While there have been some changes for the institutional investors, the operating environment for private equity has experienced a far more radical shift. To get a better handle on how the industry has been affected by the changes in the financial environment, it is a good idea to take a closer look at the private equity universe.

The faces of private equity

It is a far from heterogeneous asset class. At one of the end of the market is venture capital, which covers everything from two teenagers sitting in a garage with an idea for a new business to a company that is ready for IPO. Simon Faure, investment director at PPM Partners, says: “This part of private equity is very high risk and very high return. Funds that specialise in this part of the market will make a number of investments expecting a significant number to fail.”

Then there is the buyout market. This includes companies that need capital to grow but cannot afford the interest payments associated with debt. “Growth capital tends to be an emerging market phenomena these days,” says Faure.

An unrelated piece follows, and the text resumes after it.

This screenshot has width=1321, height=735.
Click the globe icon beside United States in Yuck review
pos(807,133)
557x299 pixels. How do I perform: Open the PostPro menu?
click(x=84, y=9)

The buyout market also includes private equity firms either buying out all the shareholders in the company or acquiring a minority stake. “Typically these deals are funded using debt to make the returns as efficient as possible,” says Faure.

The top end of the market, when businesses are worth more than €1bn, uses relatively high levels of leverage reflecting the greater robustness of the business. “At the peak of the market, up to 70-75% of the deal was debt financed,” says Faure.

Mixed fortunes

The different sectors of the private equity market have been affected differently by the market and institutional investors’ appetite varies accordingly.

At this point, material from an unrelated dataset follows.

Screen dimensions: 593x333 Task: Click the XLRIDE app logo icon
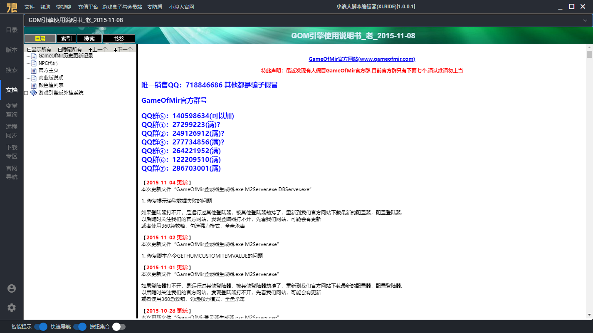tap(12, 7)
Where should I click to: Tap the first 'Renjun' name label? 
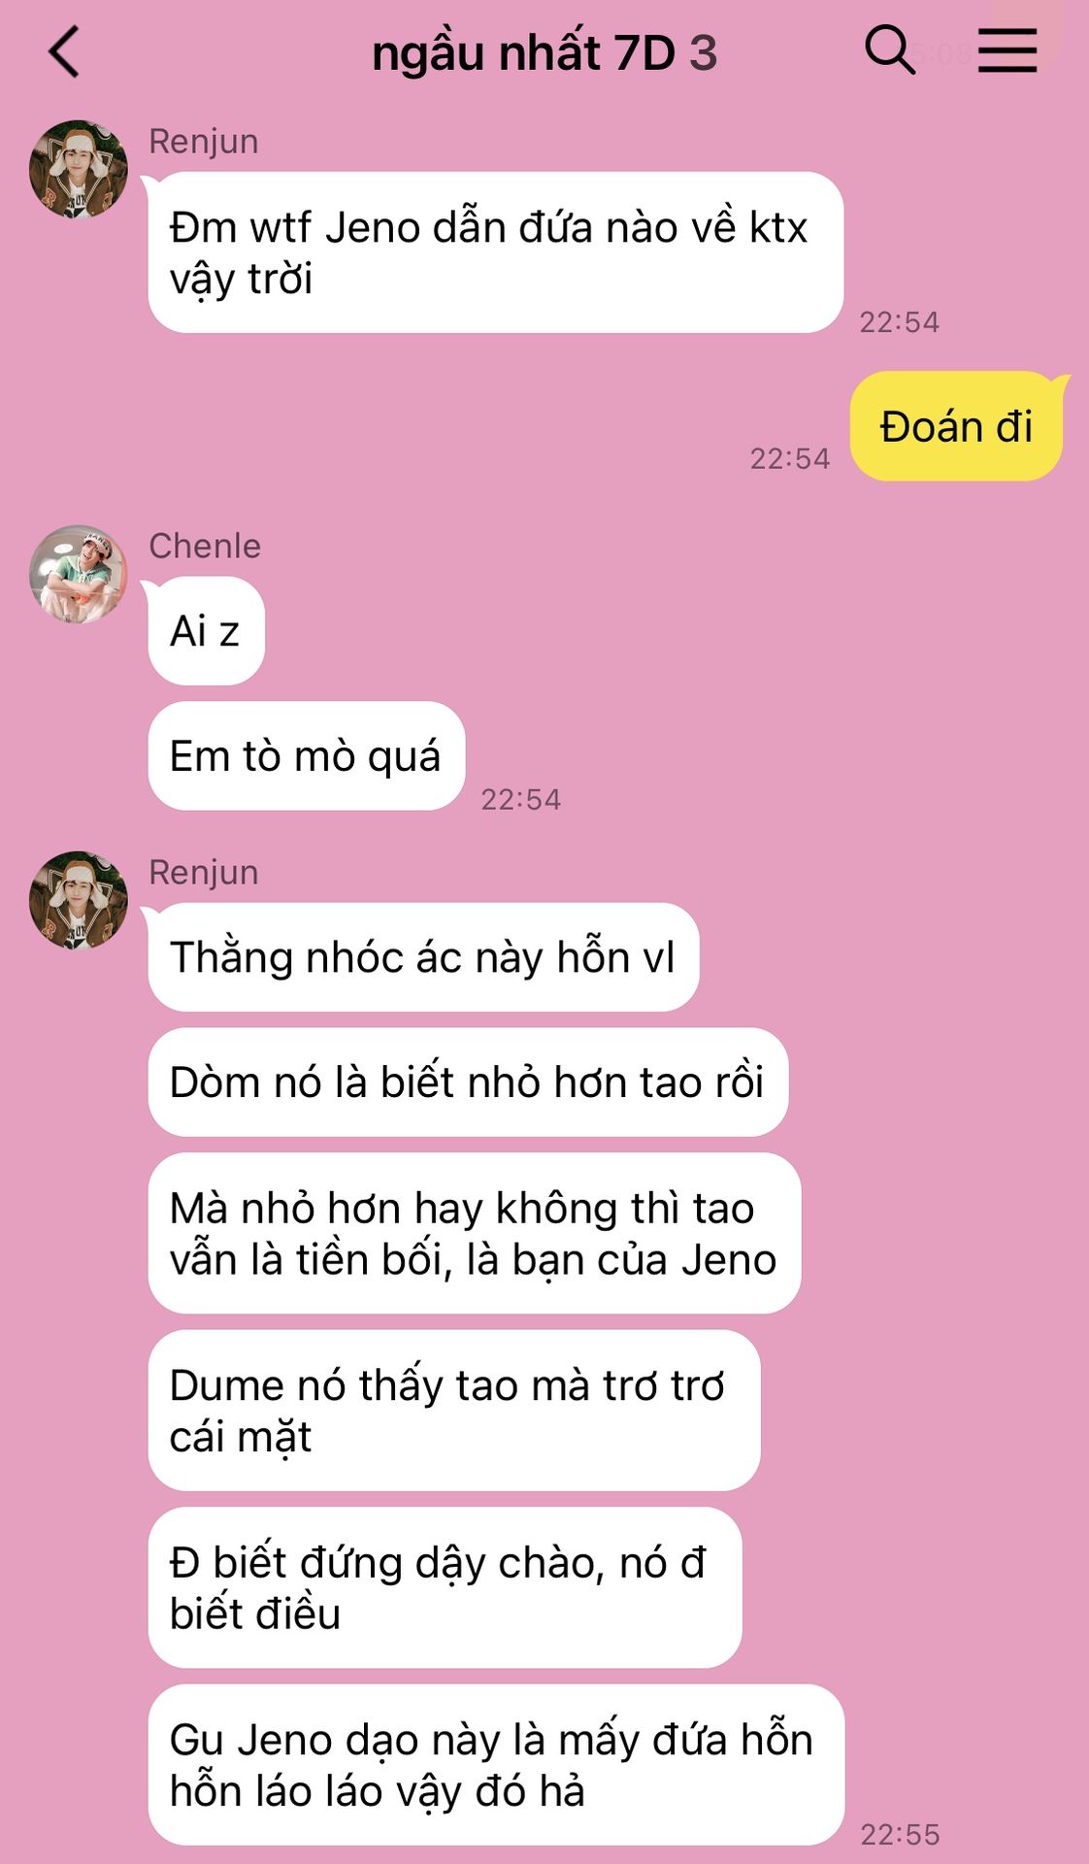click(x=204, y=141)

Faure says: “After the crisis there has been an increased focus on the mid-market deals rather than big deals.” That has been driven by a lack of credit and it becoming much more difficult to list companies given current risk appetite in the market. Unlike larger companies where the only exit option is an IPO, there are more options available to private equity investors in the mid-market. There are trade buyers as well as other financial investors, in particular sovereign wealth funds from either the Middle East or Asia.

Just like other parts of the investment management industry, there are those managers which have emerged stronger from the crisis and those which have seen their fortunes dwindle. “The returns for the top quartile of managers have been respectable during the financial crisis,” says Hans Holmen, senior consultant of private equity and infrastructure at Aon Hewitt. “Academic research has showed that the top quartile of private equity managers has historically significantly outperformed the public benchmark.”

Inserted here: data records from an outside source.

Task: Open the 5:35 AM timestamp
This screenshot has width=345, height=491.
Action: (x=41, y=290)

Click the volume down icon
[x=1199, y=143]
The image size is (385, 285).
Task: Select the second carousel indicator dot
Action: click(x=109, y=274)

Managers, which have a compelling strategy and can add value to their portfolio by making operational improvements to the companies they’ve bought, generally perform well. And companies which have used a more conservative financial structure have been able to cope well with the difficult economic environment in the US and Europe, adds Holmen. Investors have become much more discerning about where they invest, focusing only on those managers with the best track records. Faure says: “Only the largest funds of private equity funds are finding it easy to still raise money.”

Private equity is the pinnacle of active investment management strategies so the key to success for investors is the ability to select the right manager. Holmen says: “The skill is to pick the top quartile managers of the future.”